[MDEV-21229] SIGABRT on most simple commands when "wsrep_on=1" AND eating up *all* available memory Created: 2019-12-05 Updated: 2019-12-09 Resolved: 2019-12-06 |
|
| Status: | Closed |
| Project: | MariaDB Server |
| Component/s: | Galera, Replication, Server |
| Affects Version/s: | 10.4.10 |
| Fix Version/s: | 10.4.11 |
| Type: | Bug | Priority: | Critical |
| Reporter: | Michal Schorm | Assignee: | Jan Lindström (Inactive) |
| Resolution: | Fixed | Votes: | 0 |
| Labels: | crash, replication | ||
| Environment: |
Fedora 31; latest updates & kernel applied |
||
| Attachments: |
|
| Description |
|
Hello, — TL;DR: Reproducible everytime on Fedora 31 with MariaDB 10.4.10 and Galera 26.4.3 Fedora packages. Disabling Firewall nor SELinux helps. — Installed packages:
So basically the server, client, server-galera and galera. — Configuration:
We don't need any more machines in the cluster. The issue is reproducible on the single machine started by "galera_new_cluster". The issue is not reproducible, when the MariaDB packages are built in debug mode without optimization. (-O0) – The issue is reproducible on every run, no matter how many times the server was restarted before or if it previously ran with different configuration. I start the server, however, with:
So every time I run with the clean setup.
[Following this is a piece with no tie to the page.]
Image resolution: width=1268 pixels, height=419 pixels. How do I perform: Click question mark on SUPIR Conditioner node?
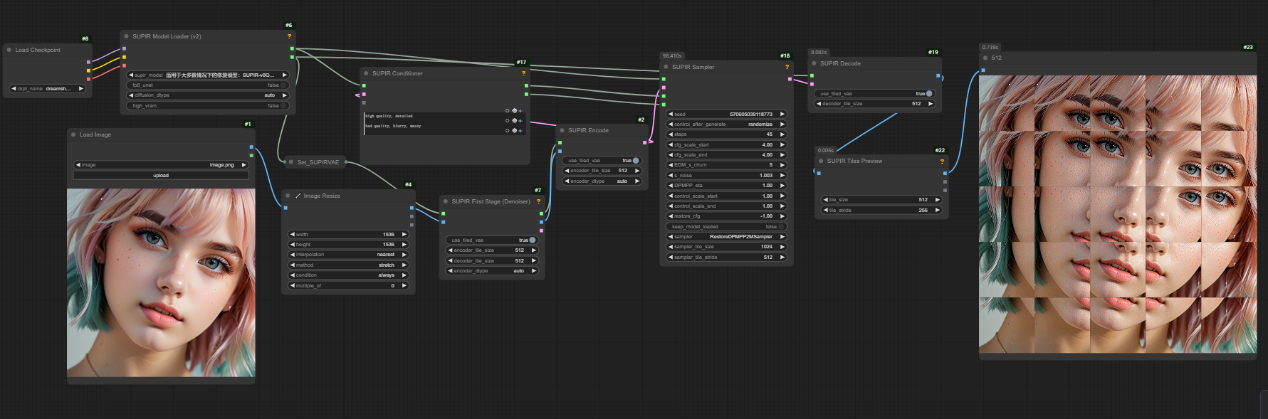pos(523,73)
There are no other data, than those created by the server during the first run. — After the server started, I can attach to it by e.g. gdb. The last breakpoint I was able to find is "sql_parse.cc:5061". Uknown number of instructions later, the server will recieve SIGABRT. As a part of SIGABRT handling, the server will try to get a stacktrace. The server has 2GB of RAM; <100M used when the DB is not running; ~500MB used when the DB is running, having ~1,4 GB free. Last safe breakpoint I managed to find before that is "stacktrace.c:273". — Let me know which additional information would you consider helpful and I'll try to get them to you. |
| Comments |
| Comment by Michal Schorm [ 2019-12-05 ] |
|
The issue doesn't seem to affect packages you released. |
| Comment by Michal Schorm [ 2019-12-05 ] |
|
It seems like the issue is not present, when I use the latest git source (branch 10.4: aab6cefe8) for building of the packages. |
| Comment by Daniel Bartholomew [ 2019-12-05 ] |
|
There was a build issue we discovered after the release where some of the Fedora 31 packages were not getting built. We discovered it before announcing the release and so we never announced support for Fedora 31 in the release notes for 10.4.10 or 10.3.20. However, the partial set of packages for Fedora 31 were mistakenly uploaded to the mirrors. I've now removed them from the primary mirror and the rest of the mirrors will update when they next pull from the primary mirror. My understanding is that the build issue has now been resolved, at least from looking at the most recent builds in buildbot. For example, this log from the most recent 10.4 build shows our basic install test succeeding on our fedora-31 builder: http://buildbot.askmonty.org/buildbot/builders/kvm-rpm-fedora31-amd64/builds/158/steps/install/logs/stdio So for the next releases of 10.4 and 10.3 we will have a working set of Fedora 31 packages. |
| Comment by Michal Schorm [ 2019-12-06 ] |
|
I gave it more testing and it looks like it really is resolved. IMHO you can mark it as solved in 10.4.11 |
| Comment by Teemu Ollakka [ 2019-12-06 ] |
|
We found actual issue with wsrep-lib `std::vector` usage which causes assertion in std library when _GLIBCXX_ASSERTIONS is defined. The fix has been merged to wsrep-lib master and I opened a PR against MariaDB 10.4 to update wsrep-lib: https://github.com/MariaDB/server/pull/1423. |
| Comment by Michal Schorm [ 2019-12-09 ] |
|
Just FYI: I found that the commit I was testing did NOT solve the issue. (branch 10.4: aab6cefe8) However also I can confirm, the commit mentioned by Teemu Ollakka DO solve the issue (9a621200899) Thanks for fixing. |